Does anybody know if there is a belt drive conversion for interceptor MK II? I've also heard that there is a five speed gear box available for the beast. I've searched everywhere but no luck so far. Could someone put some light on the matter? Thanks
Seems to me I've seen a belt drive conversion on Hitchcock's site.

However, it may be for the Bullet, in which case:
- the engine sprocket would not fit
- the clutch would fit the gearbox splines, but will be shy a pair of plates
"gREgg"
I just purchased the belt drive conversion from Hitchcocks; it ain't cheap but it is *very* well made. Haven't finished fitting it yet though, so can't report on the final outcome, but I am expecting significant improvement.

Mine is a Mk IA though, and I don't know if they make it for the Mk II or not ...

"John"
Sorry to sound like a dinosaur, but would anyone care to outline the supposed advantages of a belt drive primary? In planning the restoration of my Mk1A, I'd intended to go pretty well stock.

However, I admit I know nothing about belt drive. Maybe I need to learn more before I decide.

"Rod."
These belt drive conversions come with a modern style clutch. I think this is what you would notice the most. The belts also run dry, so no more oil in your primary case. The tensioner is also eliminated, tensioning the belt is done by placing shims between the engine and transmission.

I have also read that there is approximately a 2% power loss in the chain drive and none for the belt. Not that it matters but I would think that the belt is quieter. You should contact Hitchcocks, they will e-mail you any infoyou need on their belt drives.

REgards
"Matt"
That's right belt provides less power loss than a chain. Your engine will experience less vibration ( longer life ), will pick up revs quicker ( due to less innertia).

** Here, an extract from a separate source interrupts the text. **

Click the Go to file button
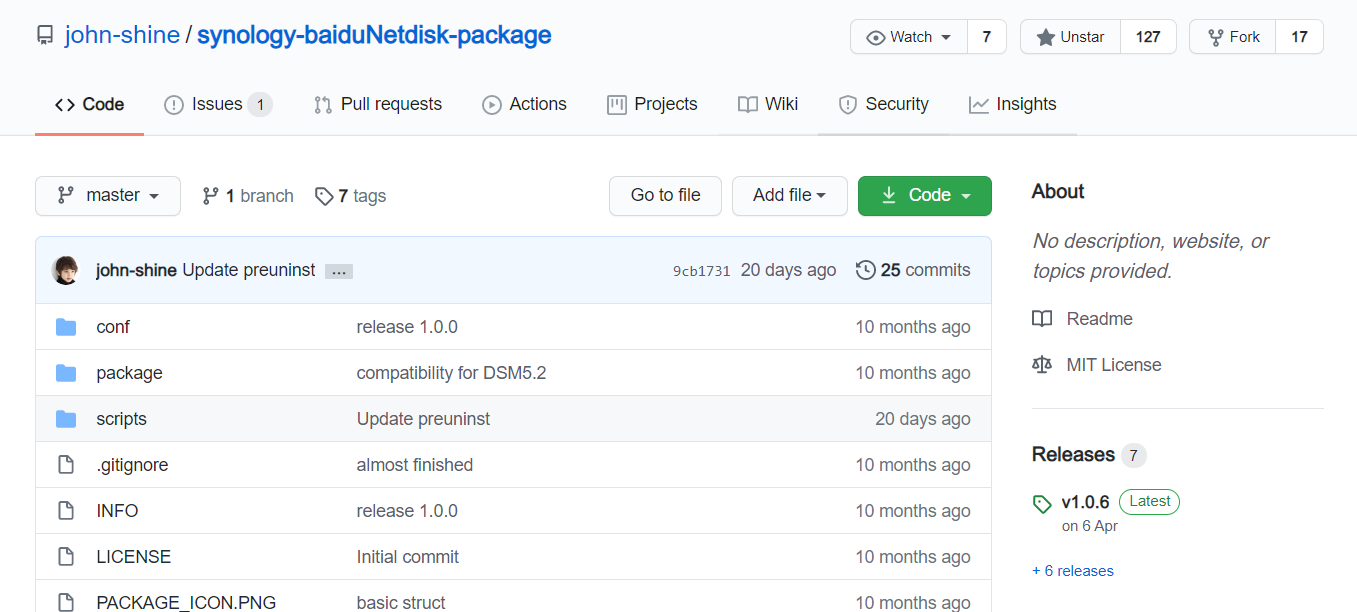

It definitely improved gear shifting action on my Norton commando.

Thanks for the info. Must check Hitchcoks.
Hello Rod,
Regarding the fitting of a belt drive primary, I'm personally going to recommend it. You get an engine which revs more freely ( less resistance to the transmission ), primary chain maintenance issues on the Interceptor cease to apply and it's quiet. Points to be aware of...


1) Ensure perfect alignment between the engine sprocket ( now a pulley ?)and the the clutch sprocket other wise the belt will self destruct as it's running out of line. You'll need a machined straight edge to do this.
2) Do not run oil in the primary, the belt must run dry - oil kills belts in short order - yes, I know some manufacturers claim no deterioration of their belts when run in oil, but my experience proves otherwise. Make sure the clutch plates are of a compound which can be run without oil. Supplier should be able to advise. If pulleys are out of alignment, clutch will drag.
3) Ensure perfect belt tension. If the belt is too loose, the teeth start to peel off. If it's too tight, it breaks. A primary chain is much more forgiving.
4) Patience in assembly - don't treat installation as a same day job unless you have a supply of various thickness shims (spacers) for obtaining alignment as in point 1 above.

"Roger"
Belt drives are very popular among the Norton Commando crowd, mainly because the conversions are generally much lighter than the stock triplex chain and solid steel clutch basket setup, and I can accept their claims of smoother running. However, the Enfield's stock duplex chain is already 33% lighter than the triplex (inch for inch), and at 92 pitches, likely about 20% shorter. The Enfield basket also weighs likely half the Norton's. So, any benefit from the hope of weight savings are likely to be a wash on an Inter.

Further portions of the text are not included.